- _SELECTED EXCERPT_:

-- -- --

Microsoft recently purchased over ten million strands of synthetic DNA for the purpose of advancing the newest frontier of digital data storage technology.
Digital data storage technology is constantly under pressure to develop and advance to enable the safe storage of more data; after all, the amount of digital data in the world doubles nearly every two years. This is part of the reason the last ten years has seen the further development of hard drives as well as the invention of solid-state drives, flash drives, and 3D NAND, and ongoing experiments with storing data in quartz and even with sound.
The latest iteration of this constant effort to create technology fit to store the exponential growth of digital data is perhaps more surprising than any other mediatized experiment. Microsoft will be attempting to store digital data directly onto DNA.
According to the tech mogul, its experiments are made possible by a partnership with Twist Bioscience.
“[The] vast majority of digital data is stored on media that has a finite shelf life and periodically needs to be re-encoded. DNA is a promising storage media, as it has a known shelf life of several thousand years, offers a permanent storage and can be read for continuously decreasing costs,” explained Emily Leproust, CEO of Twist Bioscience.
Because the digital universe is expected to make up 44 trillion gigabytes by 2020, Twist Bioscience claims that using DNA for archival purposes is the best solution for data storage in terms of aiming for long lifespans and high data density. After all, with only a single gram of DNA. it’s possible to store nearly one trillion gigabytes of digital data.
Storing data on DNA was first proposed and proven possible by Harvard geneticist George Church. He was able to encode a book in DNA.

-- -- --

- _GIVEN INFORMATION_:
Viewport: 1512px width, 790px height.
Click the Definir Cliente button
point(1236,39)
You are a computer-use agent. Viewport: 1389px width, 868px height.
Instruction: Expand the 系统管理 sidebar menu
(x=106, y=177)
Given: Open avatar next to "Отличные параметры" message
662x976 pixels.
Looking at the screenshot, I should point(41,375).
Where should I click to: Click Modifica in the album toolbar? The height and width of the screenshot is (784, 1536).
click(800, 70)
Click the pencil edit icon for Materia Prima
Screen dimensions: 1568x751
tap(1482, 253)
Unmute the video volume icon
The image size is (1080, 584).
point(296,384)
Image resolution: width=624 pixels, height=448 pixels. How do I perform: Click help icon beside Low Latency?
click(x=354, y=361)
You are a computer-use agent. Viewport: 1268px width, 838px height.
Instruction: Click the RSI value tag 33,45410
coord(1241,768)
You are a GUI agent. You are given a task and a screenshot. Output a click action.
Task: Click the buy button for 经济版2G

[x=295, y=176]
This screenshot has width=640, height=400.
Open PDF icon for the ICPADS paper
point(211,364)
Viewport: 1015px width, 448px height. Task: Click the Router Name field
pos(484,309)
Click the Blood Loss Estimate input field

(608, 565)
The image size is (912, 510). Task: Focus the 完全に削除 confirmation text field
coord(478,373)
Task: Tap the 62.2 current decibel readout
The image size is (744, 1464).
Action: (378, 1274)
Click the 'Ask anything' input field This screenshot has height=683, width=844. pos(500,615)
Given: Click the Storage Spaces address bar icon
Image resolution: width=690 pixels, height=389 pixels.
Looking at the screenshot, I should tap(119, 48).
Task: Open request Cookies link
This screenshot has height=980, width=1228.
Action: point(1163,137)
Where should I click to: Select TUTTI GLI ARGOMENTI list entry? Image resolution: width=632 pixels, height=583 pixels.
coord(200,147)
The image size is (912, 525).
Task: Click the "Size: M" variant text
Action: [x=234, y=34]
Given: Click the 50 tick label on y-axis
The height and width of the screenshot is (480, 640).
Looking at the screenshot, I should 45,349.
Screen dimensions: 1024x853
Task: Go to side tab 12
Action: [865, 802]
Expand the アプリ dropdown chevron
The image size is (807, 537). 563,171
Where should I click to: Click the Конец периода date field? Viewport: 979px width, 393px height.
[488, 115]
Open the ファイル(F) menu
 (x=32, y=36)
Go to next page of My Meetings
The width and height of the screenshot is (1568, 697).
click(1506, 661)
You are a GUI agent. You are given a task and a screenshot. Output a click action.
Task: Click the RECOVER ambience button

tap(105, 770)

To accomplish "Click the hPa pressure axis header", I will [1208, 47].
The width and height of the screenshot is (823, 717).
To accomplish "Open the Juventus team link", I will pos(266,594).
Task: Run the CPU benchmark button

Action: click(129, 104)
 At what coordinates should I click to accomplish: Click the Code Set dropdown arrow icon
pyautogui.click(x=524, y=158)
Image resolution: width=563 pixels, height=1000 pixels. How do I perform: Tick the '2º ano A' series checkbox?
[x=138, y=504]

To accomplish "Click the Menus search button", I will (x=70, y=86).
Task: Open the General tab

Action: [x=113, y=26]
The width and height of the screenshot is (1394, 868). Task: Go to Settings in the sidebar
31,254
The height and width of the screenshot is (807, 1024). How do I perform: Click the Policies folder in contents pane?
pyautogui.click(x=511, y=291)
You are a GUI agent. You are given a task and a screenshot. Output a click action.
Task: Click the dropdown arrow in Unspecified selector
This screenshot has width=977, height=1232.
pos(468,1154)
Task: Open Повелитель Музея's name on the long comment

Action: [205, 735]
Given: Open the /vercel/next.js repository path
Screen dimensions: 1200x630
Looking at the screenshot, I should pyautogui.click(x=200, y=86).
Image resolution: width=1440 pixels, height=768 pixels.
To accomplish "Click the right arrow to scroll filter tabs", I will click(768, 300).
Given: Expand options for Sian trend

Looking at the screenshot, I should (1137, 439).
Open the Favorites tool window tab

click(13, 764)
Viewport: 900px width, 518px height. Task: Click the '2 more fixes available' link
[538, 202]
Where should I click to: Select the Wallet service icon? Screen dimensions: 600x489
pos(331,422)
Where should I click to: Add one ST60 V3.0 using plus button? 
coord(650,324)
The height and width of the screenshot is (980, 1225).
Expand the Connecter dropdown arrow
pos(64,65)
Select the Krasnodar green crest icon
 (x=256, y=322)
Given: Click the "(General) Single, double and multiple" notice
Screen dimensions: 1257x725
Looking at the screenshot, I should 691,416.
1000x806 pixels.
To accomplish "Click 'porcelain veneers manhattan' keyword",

-- -- --

- _WORK TO COMPLETE_: Please resume the article on Microsoft's plan to store digital data on DNA, picking up after its last sentence.

- _ANSWER FOR THE TASK_:
It’s also important to note that Twist Bioscience can create a custom DNA sequence for only 10 cents per base. The company’s R&D team are currently working around the clock to find ways to bring that cost down to two cents per base. Twist Bioscience currently mass produces synthetic DNA using its own cutting edge machines. They used to manufacture bits of DNA to place into microbes, which in turn would produce desirable nutrients.
How exactly is digital information written onto DNA? Put simply, the data is translated into genetic code, which is written with base pairs A and C, G and T. Combinations of these base pairs represent the chemical building blocks of DNA, but they can also represent the binary building blocks of digital information. This has been confirmed by tests conducted jointly by Microsoft and Twist Bioscience in which 100 percent of digital data could be encoded and recovered from silicon-based synthetic DNA.
“They give us the DNA sequence, we make the DNA from scratch,” Leproust continued. Perhaps a relief to cybersecurity activists, this process can be done without the DNA producer having any idea what the digital data actually is. Apparently even during the test with Microsoft, Twist Bioscience “[didn’t] have the decoder key, so [they had] no idea what it is.”
Doug Carmean, a member of Microsoft’s technology and research division, had this to say about the ongoing project: “We’re still years away from a commercially-viable product, but our early tests with Twist demonstrate that in the future we’ll be able to substantially increase the density and durability of data storage.”
DNA sequencing continues to drop in price as the years go on. For example, the Human Genome Project, which ran for thirteen years and ended in 2003, cost $3 billion to carry through. This year, the same task could be performed for around $1,000. The dropping price of services coupled with the American Chemical Society’s confirmation that DNA could store data for up to 2,000 years without deterioration all seem to imply that Microsoft might be onto something.